Une occasion lui est donnée d’écrire (dernier numéro d’un mensuel promis à la disparition…) et ce coup d’essai sera un coup de maître. Nous sommes en 1963 et son Erogotoshitachi (Les pornographes) fait scandale en même temps qu’il est un succès (d’autant qu’un certain Mishima Yukio l’encense). En fait, on chercherait en vain la pornographie attendue dans ce récit sans concession, désopilant et attristant à la fois. L’écrivain a ainsi le pied à l’étrier.

S’ensuivront dès lors des rafales de nouvelles ou courts récits du même tabac dans lesquels il montre ses faiblesses (qui sont celles du genre humain), la face honteuse et les pulsions inavouées. Ainsi ses courts récits Tomuraishitachi (Les embaumeurs) avec ses thanato-escrocs, Tero Tero avec ses personnages toujours aussi hauts en couleurs qui virent progressivement au terrorisme… Personne autant que lui ne se met aussi à nu, n’étale autant ses complexes, parlant d’amour et de mort, revenant inlassablement sur ce qui l’aura marqué une fois pour toutes un jour d’été 45 à Kobe : la guerre. Ce qui donne ce chef-d’œuvre qu’est La tombe des lucioles, ainsi que les Contes de guerre présentés ici. Il reçoit le prix Naoki en 1968 pour deux nouvelles, La tombe des lucioles et Les algues d’Amérique.
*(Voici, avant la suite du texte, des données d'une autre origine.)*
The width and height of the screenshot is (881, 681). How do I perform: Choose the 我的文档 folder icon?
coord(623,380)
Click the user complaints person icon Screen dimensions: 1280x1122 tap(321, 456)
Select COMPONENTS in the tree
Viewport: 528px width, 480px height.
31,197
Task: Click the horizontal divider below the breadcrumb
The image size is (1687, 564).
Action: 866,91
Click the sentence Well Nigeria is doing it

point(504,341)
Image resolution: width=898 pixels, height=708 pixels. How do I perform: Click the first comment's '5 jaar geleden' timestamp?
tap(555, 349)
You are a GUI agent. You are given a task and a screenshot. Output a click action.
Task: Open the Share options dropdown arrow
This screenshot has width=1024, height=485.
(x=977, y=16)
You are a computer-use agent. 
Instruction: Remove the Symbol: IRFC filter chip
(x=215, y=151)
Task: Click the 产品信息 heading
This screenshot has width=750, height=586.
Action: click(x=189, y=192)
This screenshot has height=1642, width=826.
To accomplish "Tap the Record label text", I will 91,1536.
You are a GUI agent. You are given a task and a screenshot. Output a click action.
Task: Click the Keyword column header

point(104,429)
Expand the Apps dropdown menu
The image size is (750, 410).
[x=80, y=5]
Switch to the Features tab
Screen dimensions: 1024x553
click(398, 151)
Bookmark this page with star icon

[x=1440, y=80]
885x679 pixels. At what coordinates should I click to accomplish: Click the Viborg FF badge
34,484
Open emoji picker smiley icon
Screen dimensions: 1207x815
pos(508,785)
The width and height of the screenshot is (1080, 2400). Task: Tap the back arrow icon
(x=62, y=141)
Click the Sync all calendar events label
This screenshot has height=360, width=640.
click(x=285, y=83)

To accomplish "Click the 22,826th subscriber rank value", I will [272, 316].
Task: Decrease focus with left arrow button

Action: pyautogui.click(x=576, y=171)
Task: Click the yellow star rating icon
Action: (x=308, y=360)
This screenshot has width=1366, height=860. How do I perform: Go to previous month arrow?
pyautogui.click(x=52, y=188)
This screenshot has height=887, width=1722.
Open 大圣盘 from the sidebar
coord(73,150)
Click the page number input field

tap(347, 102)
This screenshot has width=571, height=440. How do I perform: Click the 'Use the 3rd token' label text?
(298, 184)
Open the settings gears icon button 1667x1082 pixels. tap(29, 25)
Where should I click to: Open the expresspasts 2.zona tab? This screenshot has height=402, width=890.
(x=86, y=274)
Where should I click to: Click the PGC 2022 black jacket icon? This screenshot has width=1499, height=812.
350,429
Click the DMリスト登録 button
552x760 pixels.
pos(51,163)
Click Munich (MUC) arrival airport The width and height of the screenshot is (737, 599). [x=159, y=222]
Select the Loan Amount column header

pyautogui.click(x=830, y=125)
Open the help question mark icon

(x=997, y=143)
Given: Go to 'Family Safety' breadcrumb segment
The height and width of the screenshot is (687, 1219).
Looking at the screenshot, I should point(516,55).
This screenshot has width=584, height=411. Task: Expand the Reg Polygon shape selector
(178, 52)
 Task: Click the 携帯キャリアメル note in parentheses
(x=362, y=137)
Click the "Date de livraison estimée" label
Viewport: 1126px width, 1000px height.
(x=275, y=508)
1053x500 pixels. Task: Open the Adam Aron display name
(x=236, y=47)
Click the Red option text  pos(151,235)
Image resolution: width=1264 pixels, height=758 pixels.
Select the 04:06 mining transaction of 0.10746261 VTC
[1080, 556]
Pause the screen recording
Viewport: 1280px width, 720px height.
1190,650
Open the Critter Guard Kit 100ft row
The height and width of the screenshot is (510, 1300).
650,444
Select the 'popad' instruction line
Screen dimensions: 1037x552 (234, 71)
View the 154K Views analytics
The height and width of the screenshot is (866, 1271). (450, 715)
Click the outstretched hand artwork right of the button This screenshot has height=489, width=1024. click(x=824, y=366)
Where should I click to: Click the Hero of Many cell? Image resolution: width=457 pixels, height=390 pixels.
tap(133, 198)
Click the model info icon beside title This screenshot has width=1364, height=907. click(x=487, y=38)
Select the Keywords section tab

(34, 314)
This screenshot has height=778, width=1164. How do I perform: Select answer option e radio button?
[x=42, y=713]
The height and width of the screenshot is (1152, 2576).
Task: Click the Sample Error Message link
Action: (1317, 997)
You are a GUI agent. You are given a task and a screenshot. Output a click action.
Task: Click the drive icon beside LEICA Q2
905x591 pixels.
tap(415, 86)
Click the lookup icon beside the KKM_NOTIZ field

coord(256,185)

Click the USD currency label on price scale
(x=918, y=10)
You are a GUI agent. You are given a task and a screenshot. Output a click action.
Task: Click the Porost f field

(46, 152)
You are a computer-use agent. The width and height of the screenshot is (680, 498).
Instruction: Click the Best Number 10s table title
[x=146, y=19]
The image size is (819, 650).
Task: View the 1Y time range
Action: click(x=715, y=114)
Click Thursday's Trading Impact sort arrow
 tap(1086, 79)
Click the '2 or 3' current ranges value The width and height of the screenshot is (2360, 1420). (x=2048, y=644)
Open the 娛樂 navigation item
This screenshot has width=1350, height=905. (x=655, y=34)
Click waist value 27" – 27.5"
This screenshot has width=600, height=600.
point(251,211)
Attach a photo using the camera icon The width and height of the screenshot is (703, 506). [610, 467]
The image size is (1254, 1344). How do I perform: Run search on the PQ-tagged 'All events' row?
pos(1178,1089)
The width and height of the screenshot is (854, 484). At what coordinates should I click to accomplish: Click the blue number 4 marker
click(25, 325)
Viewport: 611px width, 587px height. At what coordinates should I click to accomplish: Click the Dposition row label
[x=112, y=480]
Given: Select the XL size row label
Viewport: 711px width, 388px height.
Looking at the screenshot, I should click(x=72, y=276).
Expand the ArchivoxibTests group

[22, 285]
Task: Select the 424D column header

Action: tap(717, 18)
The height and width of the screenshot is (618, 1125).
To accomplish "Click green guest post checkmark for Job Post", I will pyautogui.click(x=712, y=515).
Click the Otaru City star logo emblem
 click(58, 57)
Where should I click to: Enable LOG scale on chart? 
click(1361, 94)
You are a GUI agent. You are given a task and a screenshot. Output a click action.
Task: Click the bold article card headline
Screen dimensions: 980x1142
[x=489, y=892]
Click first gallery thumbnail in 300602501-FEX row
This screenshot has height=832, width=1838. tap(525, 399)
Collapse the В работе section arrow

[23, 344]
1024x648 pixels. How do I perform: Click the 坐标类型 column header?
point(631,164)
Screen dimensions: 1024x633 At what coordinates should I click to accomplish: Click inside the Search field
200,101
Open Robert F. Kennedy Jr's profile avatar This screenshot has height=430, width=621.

Son style qui le classe à part est puisé dans ses lectures : langue de la période d’Edo autant que la langue d’aujourd’hui (parler des environs d’Osaka inclus). La première permet à l’amoureux du haiku de prendre son élan dans le style fondamental du 7-5-7 syllabes et de poursuivre durant des pages et des pages tumultueuses. La seconde permet au polémiste infatigable d’épingler les travers et les injustices de notre monde ; contestataire, il est pacifiste dans les années où les É-U sont encore au Vietnam, avec le Japon pour base arrière ; défend les diverses minorités exclues (cf La vigne des morts), la culture du riz en tant que symbole d’indépendance et de protection de la nature, l’environnement, pourfend le nucléaire…

Ses interventions lors de débats télévisés seront régulièrement sources de scandale car les paroles de notre homme public sont en quelque sorte autant de jets d’acide sur la surface vernissée de la société, et les politiciens véreux en prennent pour leur grade… Un temps sénateur, il démissionnera pour se présenter aux élections à Niigata contre l’ancien Premier ministre Tanaka Kakuei.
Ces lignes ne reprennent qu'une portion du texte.